[Start of DOCUMENT SEGMENT]

Practical ways Grandparents can help their kids and grandkids.
We asked our Facebook friends a couple of questions about how their parents had a positive impact on their children. We want to build a brainstorming list of ideas to encourage grandparents to be active participants in their grandchild’s life. Please add your comments to the bottom of this page—we’d love your input.
We’re wanting to encourage a grandchild’s development of financial independence.
Note: All comments go through a manual approval process—so it may take a few days to show up.
Question 1: If your child’s grandparents (your in-laws or parents) could help your family with their financial and relational resources, what would you wish for?
Grandparents could help with Activities
- Elizabeth Kamm said: Lessons! Lessons are so enriching in a child’s life like learning piano, dance, or art. Also, swim classes help save lives! What a great gift for grandma & grandpa to invest in a child’s life!
- Stephanie Hargrove Price said: I wish they could help with our childrens activities and their cost! One in soccer and one in gymnastics PLUS hauling them to these things kills us! Oh, and also band and chorus, the “school” related things that still suck the money and life right out of me!
- Natalie Pipkin Sanders said: Homeschooling activities… from every angle!
- Jennifer Jeldness Kimball All the lessons, clubs and enrichment activities. Those “extras” add up when you have multiple kids at the right ages for those things. Even something simple and inexpensive as scouts gets to be too much when you’d like them to have the full uniform, the books, and the extras.
Spending time with the Kids
- Amy Jordan said that keeping the kids a few days a week would save us a great deal of $ on daycare.
- Selina McNelley said: my parents fullfill alot of the things I thought I would be wishing for help on. My mom is the babysitter most the time and since she works for my dad she can take the kids to office with her. It’s great since we have a newborn and most daycares here don’t take a child under 6 months. They also help with clothes and any other bigger purchases i need for the kids.

[End of DOCUMENT SEGMENT]

● INSTRUCTION
Reproduce the passage of the page on grandparents helping their families that begins with the words "Question 1: If" and stops after "right out of me!", word for word.

[Start of GIVEN MATERIAL]

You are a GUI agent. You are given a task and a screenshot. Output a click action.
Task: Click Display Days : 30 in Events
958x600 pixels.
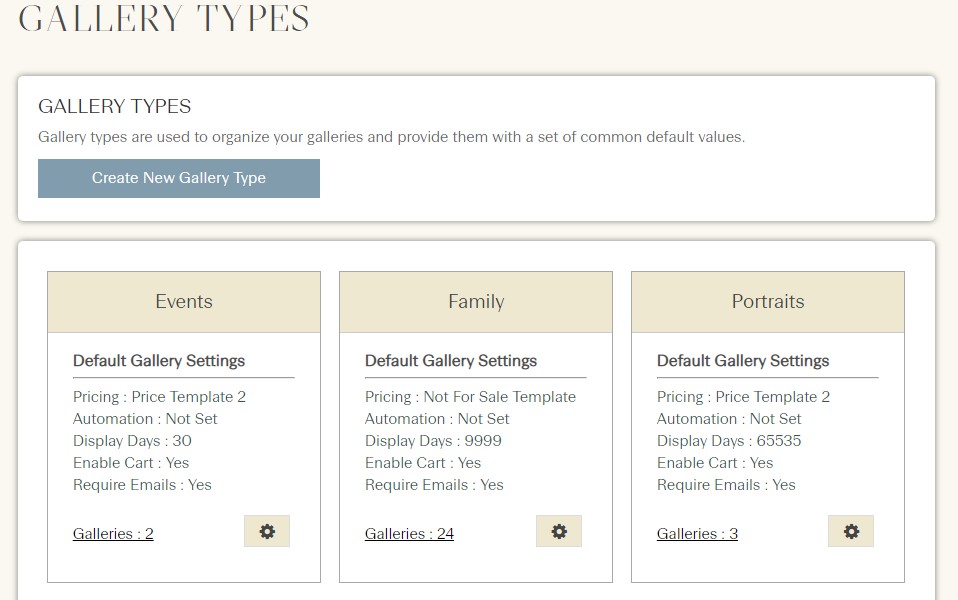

[End of GIVEN MATERIAL]

● EXERCISE OUTPUT
Question 1: If your child’s grandparents (your in-laws or parents) could help your family with their financial and relational resources, what would you wish for?
Grandparents could help with Activities
- Elizabeth Kamm said: Lessons! Lessons are so enriching in a child’s life like learning piano, dance, or art. Also, swim classes help save lives! What a great gift for grandma & grandpa to invest in a child’s life!
- Stephanie Hargrove Price said: I wish they could help with our childrens activities and their cost! One in soccer and one in gymnastics PLUS hauling them to these things kills us! Oh, and also band and chorus, the “school” related things that still suck the money and life right out of me!